**TASK REQUIREMENTS:**
Go over the data below and say how many lines hold the word "Locate". Only the number is needed.

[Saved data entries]
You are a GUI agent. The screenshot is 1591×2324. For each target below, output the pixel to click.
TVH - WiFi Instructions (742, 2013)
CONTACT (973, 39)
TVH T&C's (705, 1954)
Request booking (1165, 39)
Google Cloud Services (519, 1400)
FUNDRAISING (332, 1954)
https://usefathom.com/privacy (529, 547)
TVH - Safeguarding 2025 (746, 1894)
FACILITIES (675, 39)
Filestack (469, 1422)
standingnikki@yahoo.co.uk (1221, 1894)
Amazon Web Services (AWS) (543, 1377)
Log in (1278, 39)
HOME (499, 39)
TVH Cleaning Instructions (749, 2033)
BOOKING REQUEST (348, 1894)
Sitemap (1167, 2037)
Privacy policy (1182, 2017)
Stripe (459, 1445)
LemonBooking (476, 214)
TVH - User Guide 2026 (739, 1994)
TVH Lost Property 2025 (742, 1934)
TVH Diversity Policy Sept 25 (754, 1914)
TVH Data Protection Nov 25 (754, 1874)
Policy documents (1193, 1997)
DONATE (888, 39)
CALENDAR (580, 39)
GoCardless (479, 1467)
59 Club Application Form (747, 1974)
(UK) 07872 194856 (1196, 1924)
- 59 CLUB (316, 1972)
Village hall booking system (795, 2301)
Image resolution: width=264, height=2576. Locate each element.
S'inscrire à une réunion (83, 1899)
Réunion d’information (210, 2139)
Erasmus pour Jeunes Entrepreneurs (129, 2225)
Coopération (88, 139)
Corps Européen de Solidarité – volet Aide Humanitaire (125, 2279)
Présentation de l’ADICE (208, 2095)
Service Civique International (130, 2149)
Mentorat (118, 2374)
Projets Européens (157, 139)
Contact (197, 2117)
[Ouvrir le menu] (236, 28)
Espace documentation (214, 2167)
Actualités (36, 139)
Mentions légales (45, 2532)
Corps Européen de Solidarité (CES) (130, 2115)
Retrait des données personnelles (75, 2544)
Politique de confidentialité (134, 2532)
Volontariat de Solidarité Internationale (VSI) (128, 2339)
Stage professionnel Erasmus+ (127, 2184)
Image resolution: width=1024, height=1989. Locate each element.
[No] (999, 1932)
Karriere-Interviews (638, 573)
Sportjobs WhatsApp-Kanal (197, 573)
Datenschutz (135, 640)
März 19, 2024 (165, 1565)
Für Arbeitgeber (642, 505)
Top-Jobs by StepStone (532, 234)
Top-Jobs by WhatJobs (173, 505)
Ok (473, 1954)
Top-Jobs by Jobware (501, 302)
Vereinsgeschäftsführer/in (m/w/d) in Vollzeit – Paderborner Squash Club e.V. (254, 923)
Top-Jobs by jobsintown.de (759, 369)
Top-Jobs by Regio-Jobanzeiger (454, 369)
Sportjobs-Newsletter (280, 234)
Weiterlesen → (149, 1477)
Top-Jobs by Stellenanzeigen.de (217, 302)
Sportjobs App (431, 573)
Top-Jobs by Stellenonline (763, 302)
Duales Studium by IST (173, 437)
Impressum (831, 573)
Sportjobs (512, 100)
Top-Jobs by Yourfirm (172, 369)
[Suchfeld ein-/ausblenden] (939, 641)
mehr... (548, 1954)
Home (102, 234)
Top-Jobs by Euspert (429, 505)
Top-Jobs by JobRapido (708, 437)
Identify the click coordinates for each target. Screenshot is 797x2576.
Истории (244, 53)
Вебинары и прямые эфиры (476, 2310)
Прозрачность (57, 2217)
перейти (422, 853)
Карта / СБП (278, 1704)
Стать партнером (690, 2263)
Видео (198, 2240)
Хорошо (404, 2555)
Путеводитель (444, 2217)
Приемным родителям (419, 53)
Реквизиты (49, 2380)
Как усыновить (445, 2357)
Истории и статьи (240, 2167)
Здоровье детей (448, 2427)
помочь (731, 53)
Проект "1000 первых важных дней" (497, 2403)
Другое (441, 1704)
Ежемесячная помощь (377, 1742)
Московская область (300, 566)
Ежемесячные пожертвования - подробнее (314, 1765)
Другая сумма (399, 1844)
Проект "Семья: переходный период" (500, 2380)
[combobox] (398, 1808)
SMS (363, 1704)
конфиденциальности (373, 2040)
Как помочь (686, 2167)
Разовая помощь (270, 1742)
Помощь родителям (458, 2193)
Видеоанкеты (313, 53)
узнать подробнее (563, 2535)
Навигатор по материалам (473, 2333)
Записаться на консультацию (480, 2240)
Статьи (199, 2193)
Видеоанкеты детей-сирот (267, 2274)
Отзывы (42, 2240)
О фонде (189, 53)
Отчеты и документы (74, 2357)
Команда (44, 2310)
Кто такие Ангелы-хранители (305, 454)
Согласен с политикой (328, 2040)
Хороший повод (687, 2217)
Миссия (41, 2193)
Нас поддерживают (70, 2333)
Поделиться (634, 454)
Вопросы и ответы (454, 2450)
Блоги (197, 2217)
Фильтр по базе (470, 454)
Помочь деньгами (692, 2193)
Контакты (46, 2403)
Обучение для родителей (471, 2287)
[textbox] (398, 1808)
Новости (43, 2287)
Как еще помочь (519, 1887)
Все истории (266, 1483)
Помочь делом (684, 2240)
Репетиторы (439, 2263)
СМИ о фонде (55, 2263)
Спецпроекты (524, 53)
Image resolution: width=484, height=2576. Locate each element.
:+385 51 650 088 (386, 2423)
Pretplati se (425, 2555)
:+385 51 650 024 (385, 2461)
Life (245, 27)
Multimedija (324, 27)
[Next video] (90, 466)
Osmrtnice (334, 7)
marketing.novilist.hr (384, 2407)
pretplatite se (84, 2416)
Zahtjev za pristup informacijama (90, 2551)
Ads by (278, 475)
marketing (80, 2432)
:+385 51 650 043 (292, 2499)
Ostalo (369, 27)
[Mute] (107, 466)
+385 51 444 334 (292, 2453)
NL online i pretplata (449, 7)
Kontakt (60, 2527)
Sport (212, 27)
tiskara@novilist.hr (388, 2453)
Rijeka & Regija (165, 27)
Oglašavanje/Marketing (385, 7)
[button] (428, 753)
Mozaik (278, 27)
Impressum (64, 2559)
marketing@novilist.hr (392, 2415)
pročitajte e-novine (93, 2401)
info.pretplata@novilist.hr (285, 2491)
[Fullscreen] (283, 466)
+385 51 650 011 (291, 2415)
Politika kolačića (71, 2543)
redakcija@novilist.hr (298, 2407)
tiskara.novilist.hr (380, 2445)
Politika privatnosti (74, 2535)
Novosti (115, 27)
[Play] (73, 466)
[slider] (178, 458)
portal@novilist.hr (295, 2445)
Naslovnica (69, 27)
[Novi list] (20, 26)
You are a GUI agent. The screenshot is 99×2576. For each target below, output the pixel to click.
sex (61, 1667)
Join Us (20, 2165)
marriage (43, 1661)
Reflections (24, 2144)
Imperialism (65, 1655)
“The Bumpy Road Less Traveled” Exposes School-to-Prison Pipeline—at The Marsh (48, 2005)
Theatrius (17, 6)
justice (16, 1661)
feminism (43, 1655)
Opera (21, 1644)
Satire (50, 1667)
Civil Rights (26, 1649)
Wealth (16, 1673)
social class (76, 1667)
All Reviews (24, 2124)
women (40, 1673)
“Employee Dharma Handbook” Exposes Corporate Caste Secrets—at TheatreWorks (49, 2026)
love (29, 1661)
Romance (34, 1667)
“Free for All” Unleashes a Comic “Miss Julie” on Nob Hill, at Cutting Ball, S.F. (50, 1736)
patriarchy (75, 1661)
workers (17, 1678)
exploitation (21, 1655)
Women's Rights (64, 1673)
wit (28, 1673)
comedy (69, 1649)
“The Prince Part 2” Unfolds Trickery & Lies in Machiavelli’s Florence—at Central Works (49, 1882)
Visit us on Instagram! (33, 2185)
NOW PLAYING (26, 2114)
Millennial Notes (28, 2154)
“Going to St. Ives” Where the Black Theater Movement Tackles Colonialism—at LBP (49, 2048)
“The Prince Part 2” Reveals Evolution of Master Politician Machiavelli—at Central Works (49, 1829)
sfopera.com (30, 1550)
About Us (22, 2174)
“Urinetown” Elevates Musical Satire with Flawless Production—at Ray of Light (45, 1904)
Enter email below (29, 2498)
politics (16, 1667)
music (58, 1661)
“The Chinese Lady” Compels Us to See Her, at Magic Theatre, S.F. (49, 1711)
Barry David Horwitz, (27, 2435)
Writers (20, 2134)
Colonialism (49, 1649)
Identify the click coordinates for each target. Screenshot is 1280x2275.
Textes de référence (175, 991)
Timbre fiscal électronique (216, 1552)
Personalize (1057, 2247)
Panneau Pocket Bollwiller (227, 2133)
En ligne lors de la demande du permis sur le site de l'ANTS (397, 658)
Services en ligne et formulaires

**EXERCISE RESULT:**
3